Przypomnijmy, że w 24. minucie spotkania Korony Kielce z Piastem Gliwice (0:1) wychodzący do prostopadłego podania Wojciech Małecki zderzył się z rozpędzonym napastnikiem gości - Rubenem Jurado. Po interwencji masażystów 23-latek próbował kontynuować grę, ale szybko okazało się, że jest to niemożliwe. - Wybiłem ten rzut wolny, ale zamiast jednej piłki widziałem trzy i wszystkie podskakiwały... i tak szczęście, że w nią trafiłem - mówi cytowany przez oficjalną stronę internetową złocisto-krwistych Małecki.
[ad=rectangle]
W 31. minucie urodzony w Elblągu zawodnik został zmieniony przez rezerwowego bramkarz, Ołeksija Szlakotina, a następnie przetransportowany do kieleckiego szpitala, gdzie zdiagnozowano u niego uszkodzenie kości czołowej czaszki.
Pierwotnie informowano, że Małecki w trybie pilnym przejdzie operację. Teraz okazuje się, że zabieg chirurgiczny co prawda będzie miał miejsce, ale dopiero za kilka dni - po tym jak zawodnikowi zejdzie z twarzy opuchlizna. Odbędzie się on w jednej z krakowskich klinik, a polegać będzie na usunięciu połamanych kości.

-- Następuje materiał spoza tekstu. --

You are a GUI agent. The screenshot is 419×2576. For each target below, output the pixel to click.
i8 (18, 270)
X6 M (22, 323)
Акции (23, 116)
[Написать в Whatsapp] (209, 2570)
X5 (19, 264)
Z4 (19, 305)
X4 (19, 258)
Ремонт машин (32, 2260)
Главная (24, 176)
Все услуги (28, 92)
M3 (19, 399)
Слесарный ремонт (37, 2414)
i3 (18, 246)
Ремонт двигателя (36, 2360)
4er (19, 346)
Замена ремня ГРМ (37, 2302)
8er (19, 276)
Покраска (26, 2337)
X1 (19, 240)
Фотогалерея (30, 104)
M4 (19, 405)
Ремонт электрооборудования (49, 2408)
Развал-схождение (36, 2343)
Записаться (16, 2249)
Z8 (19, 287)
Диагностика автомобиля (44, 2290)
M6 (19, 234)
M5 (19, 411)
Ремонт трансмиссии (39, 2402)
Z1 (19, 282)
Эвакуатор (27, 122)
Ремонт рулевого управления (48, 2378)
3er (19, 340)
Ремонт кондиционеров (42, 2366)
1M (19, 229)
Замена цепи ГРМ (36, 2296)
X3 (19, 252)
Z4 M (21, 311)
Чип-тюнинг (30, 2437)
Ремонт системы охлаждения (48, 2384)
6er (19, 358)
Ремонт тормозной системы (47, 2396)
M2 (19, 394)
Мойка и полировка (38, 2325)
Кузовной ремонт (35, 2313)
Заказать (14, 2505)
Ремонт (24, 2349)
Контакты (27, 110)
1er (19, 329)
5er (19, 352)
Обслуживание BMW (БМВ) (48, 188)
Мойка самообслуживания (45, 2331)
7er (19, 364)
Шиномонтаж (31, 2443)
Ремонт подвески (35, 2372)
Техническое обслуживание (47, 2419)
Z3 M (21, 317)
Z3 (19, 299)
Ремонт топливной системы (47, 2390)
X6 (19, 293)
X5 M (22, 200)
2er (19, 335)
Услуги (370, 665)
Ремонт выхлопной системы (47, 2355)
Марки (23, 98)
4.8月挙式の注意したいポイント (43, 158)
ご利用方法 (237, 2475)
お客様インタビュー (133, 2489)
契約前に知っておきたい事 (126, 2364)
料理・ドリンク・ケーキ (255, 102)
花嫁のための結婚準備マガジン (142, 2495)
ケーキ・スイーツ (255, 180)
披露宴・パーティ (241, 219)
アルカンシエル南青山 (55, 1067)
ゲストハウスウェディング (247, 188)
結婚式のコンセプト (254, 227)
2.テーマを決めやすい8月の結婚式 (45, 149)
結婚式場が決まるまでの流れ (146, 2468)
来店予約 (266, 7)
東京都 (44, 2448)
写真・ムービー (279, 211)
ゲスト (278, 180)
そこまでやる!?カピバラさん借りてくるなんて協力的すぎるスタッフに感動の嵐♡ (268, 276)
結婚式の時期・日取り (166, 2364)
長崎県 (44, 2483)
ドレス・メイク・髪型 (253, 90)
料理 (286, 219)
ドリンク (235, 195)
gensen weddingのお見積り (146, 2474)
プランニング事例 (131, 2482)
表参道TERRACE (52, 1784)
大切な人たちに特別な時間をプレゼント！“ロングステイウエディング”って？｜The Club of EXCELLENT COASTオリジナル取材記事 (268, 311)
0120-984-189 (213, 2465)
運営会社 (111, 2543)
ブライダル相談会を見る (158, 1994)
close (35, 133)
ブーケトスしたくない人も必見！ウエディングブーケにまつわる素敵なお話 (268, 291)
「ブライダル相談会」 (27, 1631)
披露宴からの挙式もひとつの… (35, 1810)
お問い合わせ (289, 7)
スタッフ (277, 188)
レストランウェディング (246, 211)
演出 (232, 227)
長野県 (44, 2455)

Co ciekawe mimo poważnej kontuzji 23-latek, którego pauza może trwać od 3 do 6 miesięcy, nie traci poczucia humoru i z pozytywnym nastawieniem czeka, najpierw na operację, a następnie na cały proces rekonwalescencji. - Wyjmą co mają wyjąć i wstawią jakąś blaszkę – wrócę jeszcze silniejszy, jak gladiator! Chciałbym, żeby to się szybko potoczyło, żeby było już po wszystkim, żebym mógł wrócić do drużyny i przygotowywać się z nimi do nowego sezonu. Wierzę, że tak będzie! - stwierdził, po chwili kontynuując. - Całe szczęście, że ma duże kości łuków brwiowych, to mam dużą strefę zgniotu. Jestem bezpieczny jak Volvo.